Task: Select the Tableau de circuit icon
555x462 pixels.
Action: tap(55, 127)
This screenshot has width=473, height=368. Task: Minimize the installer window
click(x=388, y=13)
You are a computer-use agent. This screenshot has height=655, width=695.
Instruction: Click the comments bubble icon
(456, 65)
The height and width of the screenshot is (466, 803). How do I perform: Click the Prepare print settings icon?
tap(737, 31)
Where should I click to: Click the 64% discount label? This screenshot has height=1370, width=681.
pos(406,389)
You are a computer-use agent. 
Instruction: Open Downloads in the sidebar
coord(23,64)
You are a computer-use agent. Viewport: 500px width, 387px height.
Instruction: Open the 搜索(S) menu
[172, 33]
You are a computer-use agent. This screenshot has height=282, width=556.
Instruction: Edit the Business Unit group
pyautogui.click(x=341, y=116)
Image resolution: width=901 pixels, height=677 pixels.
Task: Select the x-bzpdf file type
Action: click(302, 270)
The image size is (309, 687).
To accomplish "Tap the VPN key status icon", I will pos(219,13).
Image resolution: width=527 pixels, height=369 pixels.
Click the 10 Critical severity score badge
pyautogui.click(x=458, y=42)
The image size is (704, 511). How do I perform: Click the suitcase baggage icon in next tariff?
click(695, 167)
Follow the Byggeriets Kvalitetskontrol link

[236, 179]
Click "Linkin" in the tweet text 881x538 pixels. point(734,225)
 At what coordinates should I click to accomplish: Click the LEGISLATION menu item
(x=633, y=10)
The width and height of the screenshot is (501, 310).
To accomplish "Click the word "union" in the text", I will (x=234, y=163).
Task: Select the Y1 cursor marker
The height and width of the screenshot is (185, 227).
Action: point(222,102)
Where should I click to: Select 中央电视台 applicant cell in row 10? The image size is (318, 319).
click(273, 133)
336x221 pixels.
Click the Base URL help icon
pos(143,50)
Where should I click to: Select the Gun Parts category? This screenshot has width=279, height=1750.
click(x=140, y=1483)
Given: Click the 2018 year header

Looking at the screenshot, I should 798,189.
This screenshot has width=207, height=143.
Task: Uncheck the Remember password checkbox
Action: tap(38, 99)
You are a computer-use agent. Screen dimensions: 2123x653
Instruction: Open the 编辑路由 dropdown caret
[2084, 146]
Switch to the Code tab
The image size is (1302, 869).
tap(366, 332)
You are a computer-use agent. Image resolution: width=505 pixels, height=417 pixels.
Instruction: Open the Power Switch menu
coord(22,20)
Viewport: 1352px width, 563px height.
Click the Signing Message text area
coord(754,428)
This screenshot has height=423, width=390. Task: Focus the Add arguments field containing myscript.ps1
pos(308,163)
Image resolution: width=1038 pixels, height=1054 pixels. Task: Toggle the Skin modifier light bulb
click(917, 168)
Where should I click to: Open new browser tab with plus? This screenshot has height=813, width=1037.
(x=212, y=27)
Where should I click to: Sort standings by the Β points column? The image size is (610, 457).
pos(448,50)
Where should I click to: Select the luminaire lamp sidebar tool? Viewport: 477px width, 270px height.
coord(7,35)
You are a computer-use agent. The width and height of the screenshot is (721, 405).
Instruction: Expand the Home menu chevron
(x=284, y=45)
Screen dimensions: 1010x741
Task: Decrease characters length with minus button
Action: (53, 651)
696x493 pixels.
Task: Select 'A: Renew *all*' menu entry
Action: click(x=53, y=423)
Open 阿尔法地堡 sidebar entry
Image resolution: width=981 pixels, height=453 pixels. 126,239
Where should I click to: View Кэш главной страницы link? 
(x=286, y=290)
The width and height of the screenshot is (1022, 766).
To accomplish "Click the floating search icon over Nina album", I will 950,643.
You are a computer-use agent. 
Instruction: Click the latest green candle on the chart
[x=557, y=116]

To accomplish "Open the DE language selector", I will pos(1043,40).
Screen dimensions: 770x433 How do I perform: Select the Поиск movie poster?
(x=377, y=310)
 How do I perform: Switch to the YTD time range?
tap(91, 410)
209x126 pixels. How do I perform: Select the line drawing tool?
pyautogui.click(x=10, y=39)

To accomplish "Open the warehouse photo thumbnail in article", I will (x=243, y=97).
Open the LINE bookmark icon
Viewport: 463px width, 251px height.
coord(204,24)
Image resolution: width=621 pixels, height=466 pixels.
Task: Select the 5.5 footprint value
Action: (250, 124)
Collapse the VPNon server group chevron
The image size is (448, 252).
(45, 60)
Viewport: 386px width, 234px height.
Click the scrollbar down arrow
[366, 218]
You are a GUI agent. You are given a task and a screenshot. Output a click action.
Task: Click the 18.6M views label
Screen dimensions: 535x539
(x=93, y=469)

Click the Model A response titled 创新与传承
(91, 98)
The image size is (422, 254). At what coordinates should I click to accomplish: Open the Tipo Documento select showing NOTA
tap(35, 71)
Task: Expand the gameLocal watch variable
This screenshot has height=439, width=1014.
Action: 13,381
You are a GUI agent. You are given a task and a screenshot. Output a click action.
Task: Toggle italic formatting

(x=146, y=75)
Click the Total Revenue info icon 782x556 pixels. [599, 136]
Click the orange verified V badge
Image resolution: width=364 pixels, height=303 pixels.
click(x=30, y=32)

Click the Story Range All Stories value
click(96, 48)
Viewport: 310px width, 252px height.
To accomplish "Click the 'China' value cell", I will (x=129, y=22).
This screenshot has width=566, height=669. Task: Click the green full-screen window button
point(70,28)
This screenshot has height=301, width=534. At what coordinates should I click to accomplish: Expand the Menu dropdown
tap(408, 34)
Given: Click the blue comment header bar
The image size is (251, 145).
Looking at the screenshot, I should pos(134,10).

_____

• [What this task involves]:
Copy each of the records above so that nothing differs from the original.

• [Output]:
Task: Select the Tableau de circuit icon
555x462 pixels.
Action: tap(55, 127)
This screenshot has width=473, height=368. Task: Minimize the installer window
click(x=388, y=13)
You are a computer-use agent. This screenshot has height=655, width=695.
Instruction: Click the comments bubble icon
(456, 65)
The height and width of the screenshot is (466, 803). How do I perform: Click the Prepare print settings icon?
tap(737, 31)
Where should I click to: Click the 64% discount label? This screenshot has height=1370, width=681.
pos(406,389)
You are a computer-use agent. 
Instruction: Open Downloads in the sidebar
coord(23,64)
You are a computer-use agent. Viewport: 500px width, 387px height.
Instruction: Open the 搜索(S) menu
[172, 33]
You are a computer-use agent. This screenshot has height=282, width=556.
Instruction: Edit the Business Unit group
pyautogui.click(x=341, y=116)
Image resolution: width=901 pixels, height=677 pixels.
Task: Select the x-bzpdf file type
Action: click(302, 270)
The image size is (309, 687).
To accomplish "Tap the VPN key status icon", I will pos(219,13).
Image resolution: width=527 pixels, height=369 pixels.
Click the 10 Critical severity score badge
pyautogui.click(x=458, y=42)
The image size is (704, 511). How do I perform: Click the suitcase baggage icon in next tariff?
click(695, 167)
Follow the Byggeriets Kvalitetskontrol link

[236, 179]
Click "Linkin" in the tweet text 881x538 pixels. point(734,225)
 At what coordinates should I click to accomplish: Click the LEGISLATION menu item
(x=633, y=10)
The width and height of the screenshot is (501, 310).
To accomplish "Click the word "union" in the text", I will (x=234, y=163).
Task: Select the Y1 cursor marker
The height and width of the screenshot is (185, 227).
Action: point(222,102)
Where should I click to: Select 中央电视台 applicant cell in row 10? The image size is (318, 319).
click(273, 133)
336x221 pixels.
Click the Base URL help icon
pos(143,50)
Where should I click to: Select the Gun Parts category? This screenshot has width=279, height=1750.
click(x=140, y=1483)
Given: Click the 2018 year header

Looking at the screenshot, I should 798,189.
This screenshot has width=207, height=143.
Task: Uncheck the Remember password checkbox
Action: tap(38, 99)
You are a computer-use agent. Screen dimensions: 2123x653
Instruction: Open the 编辑路由 dropdown caret
[2084, 146]
Switch to the Code tab
The image size is (1302, 869).
tap(366, 332)
You are a computer-use agent. Image resolution: width=505 pixels, height=417 pixels.
Instruction: Open the Power Switch menu
coord(22,20)
Viewport: 1352px width, 563px height.
Click the Signing Message text area
coord(754,428)
This screenshot has height=423, width=390. Task: Focus the Add arguments field containing myscript.ps1
pos(308,163)
Image resolution: width=1038 pixels, height=1054 pixels. Task: Toggle the Skin modifier light bulb
click(917, 168)
Where should I click to: Open new browser tab with plus? This screenshot has height=813, width=1037.
(x=212, y=27)
Where should I click to: Sort standings by the Β points column? The image size is (610, 457).
pos(448,50)
Where should I click to: Select the luminaire lamp sidebar tool? Viewport: 477px width, 270px height.
coord(7,35)
You are a computer-use agent. The width and height of the screenshot is (721, 405).
Instruction: Expand the Home menu chevron
(x=284, y=45)
Screen dimensions: 1010x741
Task: Decrease characters length with minus button
Action: (53, 651)
696x493 pixels.
Task: Select 'A: Renew *all*' menu entry
Action: click(x=53, y=423)
Open 阿尔法地堡 sidebar entry
Image resolution: width=981 pixels, height=453 pixels. 126,239
Where should I click to: View Кэш главной страницы link? 
(x=286, y=290)
The width and height of the screenshot is (1022, 766).
To accomplish "Click the floating search icon over Nina album", I will 950,643.
You are a computer-use agent. 
Instruction: Click the latest green candle on the chart
[x=557, y=116]

To accomplish "Open the DE language selector", I will pos(1043,40).
Screen dimensions: 770x433 How do I perform: Select the Поиск movie poster?
(x=377, y=310)
 How do I perform: Switch to the YTD time range?
tap(91, 410)
209x126 pixels. How do I perform: Select the line drawing tool?
pyautogui.click(x=10, y=39)

To accomplish "Open the warehouse photo thumbnail in article", I will (x=243, y=97).
Open the LINE bookmark icon
Viewport: 463px width, 251px height.
coord(204,24)
Image resolution: width=621 pixels, height=466 pixels.
Task: Select the 5.5 footprint value
Action: (250, 124)
Collapse the VPNon server group chevron
The image size is (448, 252).
(45, 60)
Viewport: 386px width, 234px height.
Click the scrollbar down arrow
[366, 218]
You are a GUI agent. You are given a task and a screenshot. Output a click action.
Task: Click the 18.6M views label
Screen dimensions: 535x539
(x=93, y=469)

Click the Model A response titled 创新与传承
(91, 98)
The image size is (422, 254). At what coordinates should I click to accomplish: Open the Tipo Documento select showing NOTA
tap(35, 71)
Task: Expand the gameLocal watch variable
This screenshot has height=439, width=1014.
Action: 13,381
You are a GUI agent. You are given a task and a screenshot. Output a click action.
Task: Toggle italic formatting

(x=146, y=75)
Click the Total Revenue info icon 782x556 pixels. [599, 136]
Click the orange verified V badge
Image resolution: width=364 pixels, height=303 pixels.
click(x=30, y=32)

Click the Story Range All Stories value
click(96, 48)
Viewport: 310px width, 252px height.
To accomplish "Click the 'China' value cell", I will (x=129, y=22).
This screenshot has width=566, height=669. Task: Click the green full-screen window button
point(70,28)
This screenshot has height=301, width=534. At what coordinates should I click to accomplish: Expand the Menu dropdown
tap(408, 34)
Given: Click the blue comment header bar
The image size is (251, 145).
Looking at the screenshot, I should pos(134,10).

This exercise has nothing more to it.